TOP ABSTRACT Introduction Materials and Methods Results Discussion LITERATURE CITED

 
To determine the mechanism by which the (n-3) fatty acids (FA) eicosapentaenoic acid (EPA) and docosahexaenoic acid (DHA) decrease proliferation and induce apoptosis in MDA-MB-231 human breast cancer cells, we examined the effects of EPA and DHA on the lipid composition of lipid rafts as well as epidermal growth factor receptor (EGFR) raft localization and phosphorylation. (n-3) FA (a combination of EPA and DHA) inhibited (P < 0.05) the growth of MDA-MB-231 cells by 48–62% in the presence and absence, respectively, of linoleic acid (LA). More EPA and DHA were incorporated into lipid rafts isolated from MDA-MB-231 cells after treatment with (n-3) FA compared with cells treated with LA (P < 0.05). EPA and DHA treatment decreased (P < 0.05) lipid raft sphingomyelin, cholesterol, and diacylglycerol content and, in the absence of LA, EPA and DHA increased (P < 0.05) raft ceramide levels. Furthermore, there was a marked decrease in EGFR levels in lipid rafts, accompanied by increases in the phosphorylation of both EGFR and p38 mitogen-activated protein kinase (MAPK), in EPA+DHA-treated cells (P < 0.05). As sustained activation of the EGFR and p38 MAPK has been associated with apoptosis in human breast cancer cells, our results indicate that (n-3) FA modify the lipid composition of membrane rafts and alter EGFR signaling in a way that decreases the growth of breast tumors.

	Introduction

TOP ABSTRACT Introduction Materials and Methods Results Discussion LITERATURE CITED

Studies of the effects of (n-3) FA on breast cancer progression are limited in humans. However, a large body of research involving animal and cell culture models supports a role for the long-chain (n-3) PUFA eicosapentaenoic acid (EPA) and docosahexaenoic acid (DHA) in the inhibition of tumor growth promotion. When provided in the diet through fish oils, these FA inhibit the growth and metastasis of chemically induced and transplantable mammary tumors [reviewed in (1)]. DHA and EPA together and alone also inhibit the growth of breast cancer cell lines in vitro (3–5). The mechanism for how (n-3) PUFA inhibit breast cancer cell growth is not well understood. (n-3) PUFA are incorporated into membrane phospholipids of tumor cells when provided in the diet (6,7), but the biological impact of this has not been established. These FA may exert their growth-inhibitory effects on cancer cells by altering the plasma membrane composition and/or associated signaling events.
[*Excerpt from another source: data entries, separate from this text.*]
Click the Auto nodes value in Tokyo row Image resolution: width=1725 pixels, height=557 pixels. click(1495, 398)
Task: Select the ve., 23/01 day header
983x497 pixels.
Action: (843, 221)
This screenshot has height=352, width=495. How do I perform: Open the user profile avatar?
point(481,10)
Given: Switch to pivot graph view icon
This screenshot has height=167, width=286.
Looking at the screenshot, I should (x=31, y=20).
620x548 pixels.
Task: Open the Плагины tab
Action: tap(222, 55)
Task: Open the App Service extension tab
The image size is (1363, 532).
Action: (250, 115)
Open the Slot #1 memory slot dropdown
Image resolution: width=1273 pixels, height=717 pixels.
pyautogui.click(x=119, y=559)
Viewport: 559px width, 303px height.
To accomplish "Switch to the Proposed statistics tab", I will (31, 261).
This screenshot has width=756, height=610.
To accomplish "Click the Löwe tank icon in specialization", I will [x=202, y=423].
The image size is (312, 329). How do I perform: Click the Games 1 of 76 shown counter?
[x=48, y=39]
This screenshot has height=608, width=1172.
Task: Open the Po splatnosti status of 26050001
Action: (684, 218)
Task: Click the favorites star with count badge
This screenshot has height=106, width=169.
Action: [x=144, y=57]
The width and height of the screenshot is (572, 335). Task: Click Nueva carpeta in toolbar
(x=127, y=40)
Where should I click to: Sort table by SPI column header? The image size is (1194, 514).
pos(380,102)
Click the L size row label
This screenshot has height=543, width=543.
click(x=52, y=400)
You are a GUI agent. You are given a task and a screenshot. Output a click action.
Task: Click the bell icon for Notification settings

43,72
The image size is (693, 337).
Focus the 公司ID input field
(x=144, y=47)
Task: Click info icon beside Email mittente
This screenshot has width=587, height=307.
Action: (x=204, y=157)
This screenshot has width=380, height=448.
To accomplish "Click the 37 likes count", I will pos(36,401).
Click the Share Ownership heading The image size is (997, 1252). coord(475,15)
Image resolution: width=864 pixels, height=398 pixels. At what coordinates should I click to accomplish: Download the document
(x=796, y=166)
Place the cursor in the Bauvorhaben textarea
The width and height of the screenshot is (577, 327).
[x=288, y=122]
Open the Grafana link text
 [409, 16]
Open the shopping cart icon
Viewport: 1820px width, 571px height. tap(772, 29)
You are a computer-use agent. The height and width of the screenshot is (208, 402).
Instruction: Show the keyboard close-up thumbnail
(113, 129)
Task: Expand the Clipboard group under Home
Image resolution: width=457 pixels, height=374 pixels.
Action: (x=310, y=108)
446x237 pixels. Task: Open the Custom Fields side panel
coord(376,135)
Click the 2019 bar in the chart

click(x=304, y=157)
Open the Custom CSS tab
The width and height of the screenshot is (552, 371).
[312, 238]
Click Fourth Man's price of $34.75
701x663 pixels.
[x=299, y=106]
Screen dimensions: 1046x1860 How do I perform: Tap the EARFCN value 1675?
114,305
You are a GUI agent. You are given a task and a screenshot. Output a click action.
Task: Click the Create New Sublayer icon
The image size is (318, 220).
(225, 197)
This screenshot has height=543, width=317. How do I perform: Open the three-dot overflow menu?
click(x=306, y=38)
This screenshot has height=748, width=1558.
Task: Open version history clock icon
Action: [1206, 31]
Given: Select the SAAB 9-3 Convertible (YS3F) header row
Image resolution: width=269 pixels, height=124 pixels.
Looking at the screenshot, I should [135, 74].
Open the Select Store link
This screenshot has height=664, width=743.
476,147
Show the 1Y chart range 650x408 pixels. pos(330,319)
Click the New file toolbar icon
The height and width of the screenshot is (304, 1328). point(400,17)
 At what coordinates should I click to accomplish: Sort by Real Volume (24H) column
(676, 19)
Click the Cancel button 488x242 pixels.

Recent findings in membrane biology suggest that the plasma membrane is composed of microdomains of saturated lipids that segregate together to form lipid "rafts." Lipid rafts have been operationally defined as cholesterol- and sphingolipid-enriched membrane microdomains resistant to solubilization by nonionic detergents (traditionally Triton X-100) at low temperatures (8). Rafts are enriched in glycosylphosphatidylinositol-linked proteins (9) and also contain several signaling proteins, including the epidermal growth factor receptor (EGFR) (10). Such findings suggest that rafts play a role in cell signal transduction, perhaps by facilitating the association of signaling molecules (8). A subset of specialized rafts termed caveolae have also been described, which are flask-shaped invaginations in the plasma membrane that are enriched in the integral membrane protein, caveolin (8). Despite a large body of research supporting the lipid raft hypothesis, proof of the existence of rafts to date is based largely on biochemical and biophysical evidence. The inability to visualize rafts directly in cell membranes, as well as a lack of understanding of some basic properties (e.g. size, half-life), has led to controversy over their definition and very existence (9).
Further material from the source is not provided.